Page excerpt:
* * * *
Aarti’s After Party: Fashionable Food

by in Food Network Star, June 3, 2012


Aarti Sequeira won Food Network Star season 6 and expanded her popular blog into a cooking show, Aarti Party (catch it on Food Network, Sundays at 7:30am/6:30c). As a Star veteran watching from her couch at home, Aarti shares her insider’s take on what went down each week.

I have two words about this week’s challenge: Food. Fascinator.

I nearly gave Emily a standing ovation this week for her delightful spin on the old standby of ham steak with pineapple and maraschino cherries. This challenge was sort of tailor-made for her, since her POV is all about putting a fresh coat of paint on retro dishes. And so I expected her to nail the dish, although I must say that pickling the cherries was an inspired idea — maraschino cherries are not an easy ingredient to work with (as I learned on Chopped All-Stars earlier this year!) because their sticky, saccharine flavor usually overwhelms the entire dish. You have to stand up to them, and that she did, dousing them in spicy vinegar to show ‘em who’s boss. “When life gives you cherries, pickle ‘em.” Yes indeed, Emily.

But the fascinator? As close to genius as I’ve ever seen on Food Network Star. I don’t know this for sure, but I’m guessing it’s the first time that a contestant has turned a piece of food into an accessory. Even with my flower fetish, I don’t think I would have considered putting pork behind my ear. But Emily’s little beauty? I’d wear it in a heartbeat.

And what’s even more impressive about Emily’s “secret weapon,” as she dubbed it, is that she came up with it under pressure. It might be the understatement of the year to say that cooking in these challenges is stressful. Unfamiliar kitchens, not being able to run back to the store if you forgot something, always a little less time than you’d really like and something that most of us don’t think about: creating beautiful individual plates.

I remember the first time I saw someone using a ring mold during my season. I felt like I had just caught a glimpse of some wild exotic animal or something — I had never in my wildest dreams considered using one. As primarily a home cook, I always imagine my dishes to be served family-style: mound of rice here, big ladleful of curry there, spoonful of vegetables to round it out. It’s something very different to conceive a dish whose components will stand together on a plate and make an impact as a solitary item, rather than as part of a big, bubbling pot.

Practically everyone managed to do that, though. Of course, Justin killed it, but I’ll get to him in a second. Yvan has to get a special mention. Shepherd’s pie always leaves a dent in the table because it’s so heavy, but Yvan transformed it into something you might find at one of those California-style fine dining spots here in L.A. It was beautiful and indicative of the light, fluffy potato he topped the heavier meat sauce with. I also have to give it up to sweet, sweet Eric. It is not easy to change your cooking plan as the seconds tick away, and turning his spring rolls into beer-battered fritters was a fantastic idea.
* * * *
Required tasks:
a. In the recap, what did Emily do to the maraschino cherries?
b. Reproduce part of the recap word for word, beginning at the words "by in Food Network" and stopping after "down each week.".
The records after this point are separate material and are unrelated to the recap.

Item coordinate records:
* * * *
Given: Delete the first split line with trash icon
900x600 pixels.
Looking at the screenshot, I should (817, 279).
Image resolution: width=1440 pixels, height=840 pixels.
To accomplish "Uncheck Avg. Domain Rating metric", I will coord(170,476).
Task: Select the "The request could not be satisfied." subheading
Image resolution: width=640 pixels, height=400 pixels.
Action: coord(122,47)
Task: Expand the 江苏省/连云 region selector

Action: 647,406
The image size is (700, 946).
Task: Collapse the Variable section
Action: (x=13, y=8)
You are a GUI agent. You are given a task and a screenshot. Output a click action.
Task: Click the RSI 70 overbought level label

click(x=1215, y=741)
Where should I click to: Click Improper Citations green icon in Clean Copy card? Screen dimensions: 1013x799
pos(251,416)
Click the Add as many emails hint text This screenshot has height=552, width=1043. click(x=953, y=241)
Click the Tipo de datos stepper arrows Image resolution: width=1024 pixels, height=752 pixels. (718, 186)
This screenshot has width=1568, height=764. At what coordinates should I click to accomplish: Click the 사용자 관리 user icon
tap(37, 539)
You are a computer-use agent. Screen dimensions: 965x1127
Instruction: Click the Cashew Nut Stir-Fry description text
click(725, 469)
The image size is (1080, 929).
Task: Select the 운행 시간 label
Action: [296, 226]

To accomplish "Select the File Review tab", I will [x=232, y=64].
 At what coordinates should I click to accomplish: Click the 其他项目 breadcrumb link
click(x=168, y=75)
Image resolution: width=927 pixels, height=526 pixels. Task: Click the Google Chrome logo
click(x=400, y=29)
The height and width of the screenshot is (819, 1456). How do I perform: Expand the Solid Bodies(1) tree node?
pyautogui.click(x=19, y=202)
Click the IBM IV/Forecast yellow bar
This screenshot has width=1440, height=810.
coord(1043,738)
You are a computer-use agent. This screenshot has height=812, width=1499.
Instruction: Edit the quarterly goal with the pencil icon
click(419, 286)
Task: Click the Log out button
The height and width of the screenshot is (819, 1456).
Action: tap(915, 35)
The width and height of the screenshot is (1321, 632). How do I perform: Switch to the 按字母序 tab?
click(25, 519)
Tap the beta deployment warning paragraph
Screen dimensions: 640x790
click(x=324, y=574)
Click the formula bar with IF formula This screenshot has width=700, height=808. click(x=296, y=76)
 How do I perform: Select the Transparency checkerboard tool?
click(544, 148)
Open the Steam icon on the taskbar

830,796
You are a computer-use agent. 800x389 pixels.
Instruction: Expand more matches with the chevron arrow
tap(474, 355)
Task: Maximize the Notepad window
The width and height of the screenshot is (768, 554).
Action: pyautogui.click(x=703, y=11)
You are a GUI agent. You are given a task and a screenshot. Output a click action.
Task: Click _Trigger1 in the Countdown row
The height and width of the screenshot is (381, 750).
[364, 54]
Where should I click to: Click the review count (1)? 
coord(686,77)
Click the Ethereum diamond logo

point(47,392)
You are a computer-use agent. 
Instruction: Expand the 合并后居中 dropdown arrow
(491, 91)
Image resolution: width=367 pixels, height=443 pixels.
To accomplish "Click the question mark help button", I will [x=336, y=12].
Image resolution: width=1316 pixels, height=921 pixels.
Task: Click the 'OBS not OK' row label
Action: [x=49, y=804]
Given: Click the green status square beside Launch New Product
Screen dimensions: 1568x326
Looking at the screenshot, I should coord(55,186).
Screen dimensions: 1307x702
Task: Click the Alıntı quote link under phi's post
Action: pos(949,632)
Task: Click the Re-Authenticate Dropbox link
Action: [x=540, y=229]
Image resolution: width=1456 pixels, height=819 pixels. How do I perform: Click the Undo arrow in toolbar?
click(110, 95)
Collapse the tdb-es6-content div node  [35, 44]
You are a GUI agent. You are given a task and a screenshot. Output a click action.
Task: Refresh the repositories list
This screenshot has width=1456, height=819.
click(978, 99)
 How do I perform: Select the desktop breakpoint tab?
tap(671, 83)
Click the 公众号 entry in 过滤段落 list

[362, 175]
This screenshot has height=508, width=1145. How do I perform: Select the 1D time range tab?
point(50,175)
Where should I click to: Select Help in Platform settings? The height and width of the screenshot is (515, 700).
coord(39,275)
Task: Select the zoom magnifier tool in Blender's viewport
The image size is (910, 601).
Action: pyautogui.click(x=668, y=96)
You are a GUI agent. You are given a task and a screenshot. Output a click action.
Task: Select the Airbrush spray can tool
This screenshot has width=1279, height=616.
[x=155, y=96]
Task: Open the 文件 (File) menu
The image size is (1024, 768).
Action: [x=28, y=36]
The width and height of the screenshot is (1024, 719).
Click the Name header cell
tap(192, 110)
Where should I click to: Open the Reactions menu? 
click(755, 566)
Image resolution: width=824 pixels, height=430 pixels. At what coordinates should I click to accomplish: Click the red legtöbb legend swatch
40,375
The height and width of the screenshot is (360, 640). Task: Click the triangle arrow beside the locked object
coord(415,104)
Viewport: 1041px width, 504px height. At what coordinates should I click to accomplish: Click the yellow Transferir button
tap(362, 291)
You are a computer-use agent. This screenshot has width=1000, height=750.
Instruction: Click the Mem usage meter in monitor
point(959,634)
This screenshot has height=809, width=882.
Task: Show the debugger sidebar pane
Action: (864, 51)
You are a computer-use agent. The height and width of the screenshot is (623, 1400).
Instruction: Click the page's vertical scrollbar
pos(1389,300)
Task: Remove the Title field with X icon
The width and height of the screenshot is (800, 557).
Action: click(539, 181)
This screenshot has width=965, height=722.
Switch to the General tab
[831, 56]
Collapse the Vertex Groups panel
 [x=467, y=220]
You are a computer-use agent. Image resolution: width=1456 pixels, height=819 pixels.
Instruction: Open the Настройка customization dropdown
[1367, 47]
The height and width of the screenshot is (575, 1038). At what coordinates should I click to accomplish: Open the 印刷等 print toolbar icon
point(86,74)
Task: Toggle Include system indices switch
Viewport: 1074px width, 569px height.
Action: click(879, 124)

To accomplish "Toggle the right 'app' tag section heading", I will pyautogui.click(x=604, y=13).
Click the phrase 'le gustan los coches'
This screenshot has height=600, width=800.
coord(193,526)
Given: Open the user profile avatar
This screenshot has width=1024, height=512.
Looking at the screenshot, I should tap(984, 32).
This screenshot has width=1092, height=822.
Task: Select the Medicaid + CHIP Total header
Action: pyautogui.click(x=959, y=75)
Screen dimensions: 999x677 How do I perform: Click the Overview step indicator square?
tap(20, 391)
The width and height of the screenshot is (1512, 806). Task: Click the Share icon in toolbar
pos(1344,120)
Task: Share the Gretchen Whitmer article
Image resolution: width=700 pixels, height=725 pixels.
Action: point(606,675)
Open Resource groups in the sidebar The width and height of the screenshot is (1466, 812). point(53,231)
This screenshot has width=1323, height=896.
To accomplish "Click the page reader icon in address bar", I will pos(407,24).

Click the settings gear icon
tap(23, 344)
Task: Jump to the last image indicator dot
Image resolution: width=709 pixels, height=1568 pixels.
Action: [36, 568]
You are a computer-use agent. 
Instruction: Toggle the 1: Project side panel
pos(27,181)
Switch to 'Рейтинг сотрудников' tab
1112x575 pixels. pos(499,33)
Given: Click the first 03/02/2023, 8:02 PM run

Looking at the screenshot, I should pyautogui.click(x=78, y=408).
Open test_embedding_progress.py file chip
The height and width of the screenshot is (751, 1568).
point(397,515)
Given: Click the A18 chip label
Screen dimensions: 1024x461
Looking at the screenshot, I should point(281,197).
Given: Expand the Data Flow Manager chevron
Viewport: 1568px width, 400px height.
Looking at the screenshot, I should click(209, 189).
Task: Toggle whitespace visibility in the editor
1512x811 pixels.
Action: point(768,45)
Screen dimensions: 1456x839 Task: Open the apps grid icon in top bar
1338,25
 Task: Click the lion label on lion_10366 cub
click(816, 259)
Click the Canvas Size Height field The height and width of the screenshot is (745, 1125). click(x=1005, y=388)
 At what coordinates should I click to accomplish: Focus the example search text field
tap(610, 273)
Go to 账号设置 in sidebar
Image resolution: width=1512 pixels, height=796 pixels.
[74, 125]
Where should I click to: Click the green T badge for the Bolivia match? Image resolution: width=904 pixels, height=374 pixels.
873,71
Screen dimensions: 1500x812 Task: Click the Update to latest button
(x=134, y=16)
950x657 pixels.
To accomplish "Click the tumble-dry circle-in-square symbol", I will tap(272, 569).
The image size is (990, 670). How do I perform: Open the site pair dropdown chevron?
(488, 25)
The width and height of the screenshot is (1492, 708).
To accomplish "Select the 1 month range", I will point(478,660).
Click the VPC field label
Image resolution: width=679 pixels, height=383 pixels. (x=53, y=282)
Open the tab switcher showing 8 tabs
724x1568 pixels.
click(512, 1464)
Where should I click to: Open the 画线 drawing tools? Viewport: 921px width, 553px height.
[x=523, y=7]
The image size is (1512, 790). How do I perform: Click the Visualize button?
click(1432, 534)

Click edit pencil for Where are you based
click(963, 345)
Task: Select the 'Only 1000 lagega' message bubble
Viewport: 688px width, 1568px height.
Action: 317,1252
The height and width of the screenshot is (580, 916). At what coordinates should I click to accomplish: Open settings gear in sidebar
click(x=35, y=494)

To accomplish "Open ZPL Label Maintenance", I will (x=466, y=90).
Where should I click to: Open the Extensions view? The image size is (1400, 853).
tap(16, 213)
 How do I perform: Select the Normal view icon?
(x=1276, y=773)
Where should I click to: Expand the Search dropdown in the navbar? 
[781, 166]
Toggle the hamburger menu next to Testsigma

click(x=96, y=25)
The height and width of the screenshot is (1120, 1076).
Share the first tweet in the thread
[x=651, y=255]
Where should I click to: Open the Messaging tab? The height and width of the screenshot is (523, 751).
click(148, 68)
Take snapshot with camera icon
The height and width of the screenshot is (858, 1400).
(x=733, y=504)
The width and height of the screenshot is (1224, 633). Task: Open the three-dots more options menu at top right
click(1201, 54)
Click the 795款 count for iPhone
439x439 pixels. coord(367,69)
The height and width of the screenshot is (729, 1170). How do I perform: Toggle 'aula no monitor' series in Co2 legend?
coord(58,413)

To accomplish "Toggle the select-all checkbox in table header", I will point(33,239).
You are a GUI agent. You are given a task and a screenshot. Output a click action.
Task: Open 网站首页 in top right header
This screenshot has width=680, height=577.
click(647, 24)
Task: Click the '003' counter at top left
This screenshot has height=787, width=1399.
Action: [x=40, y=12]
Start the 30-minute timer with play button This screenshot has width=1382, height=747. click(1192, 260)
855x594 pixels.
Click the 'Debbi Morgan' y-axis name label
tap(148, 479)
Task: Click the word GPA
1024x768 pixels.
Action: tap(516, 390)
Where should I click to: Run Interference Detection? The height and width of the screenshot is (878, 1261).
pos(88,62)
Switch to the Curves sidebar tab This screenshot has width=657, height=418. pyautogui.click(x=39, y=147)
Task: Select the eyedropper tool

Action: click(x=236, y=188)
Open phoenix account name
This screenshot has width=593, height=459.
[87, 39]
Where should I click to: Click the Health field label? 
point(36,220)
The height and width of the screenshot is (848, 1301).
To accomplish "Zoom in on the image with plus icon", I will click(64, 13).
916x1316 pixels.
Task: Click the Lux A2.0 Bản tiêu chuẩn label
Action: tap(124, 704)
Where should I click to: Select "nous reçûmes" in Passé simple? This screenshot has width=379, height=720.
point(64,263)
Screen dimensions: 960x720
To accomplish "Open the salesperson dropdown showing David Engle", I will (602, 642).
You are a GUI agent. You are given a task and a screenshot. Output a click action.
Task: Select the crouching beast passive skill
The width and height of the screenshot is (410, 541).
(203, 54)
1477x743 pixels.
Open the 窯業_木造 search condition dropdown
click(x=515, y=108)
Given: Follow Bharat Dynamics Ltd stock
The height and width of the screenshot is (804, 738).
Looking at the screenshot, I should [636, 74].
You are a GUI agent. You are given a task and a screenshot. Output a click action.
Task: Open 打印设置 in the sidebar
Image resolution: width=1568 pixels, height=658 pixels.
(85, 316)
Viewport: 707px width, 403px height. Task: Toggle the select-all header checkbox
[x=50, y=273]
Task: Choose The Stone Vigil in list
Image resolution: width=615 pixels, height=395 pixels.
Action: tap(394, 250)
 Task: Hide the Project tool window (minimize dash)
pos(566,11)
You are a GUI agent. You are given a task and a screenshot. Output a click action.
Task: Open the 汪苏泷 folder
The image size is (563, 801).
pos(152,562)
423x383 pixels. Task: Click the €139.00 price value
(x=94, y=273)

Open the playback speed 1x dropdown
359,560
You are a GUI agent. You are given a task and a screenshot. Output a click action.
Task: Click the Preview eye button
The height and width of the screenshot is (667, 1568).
* * * *
Solutions to each task:
a. She pickled them, dousing them in spicy vinegar.

b.
by in Food Network Star, June 3, 2012


Aarti Sequeira won Food Network Star season 6 and expanded her popular blog into a cooking show, Aarti Party (catch it on Food Network, Sundays at 7:30am/6:30c). As a Star veteran watching from her couch at home, Aarti shares her insider’s take on what went down each week.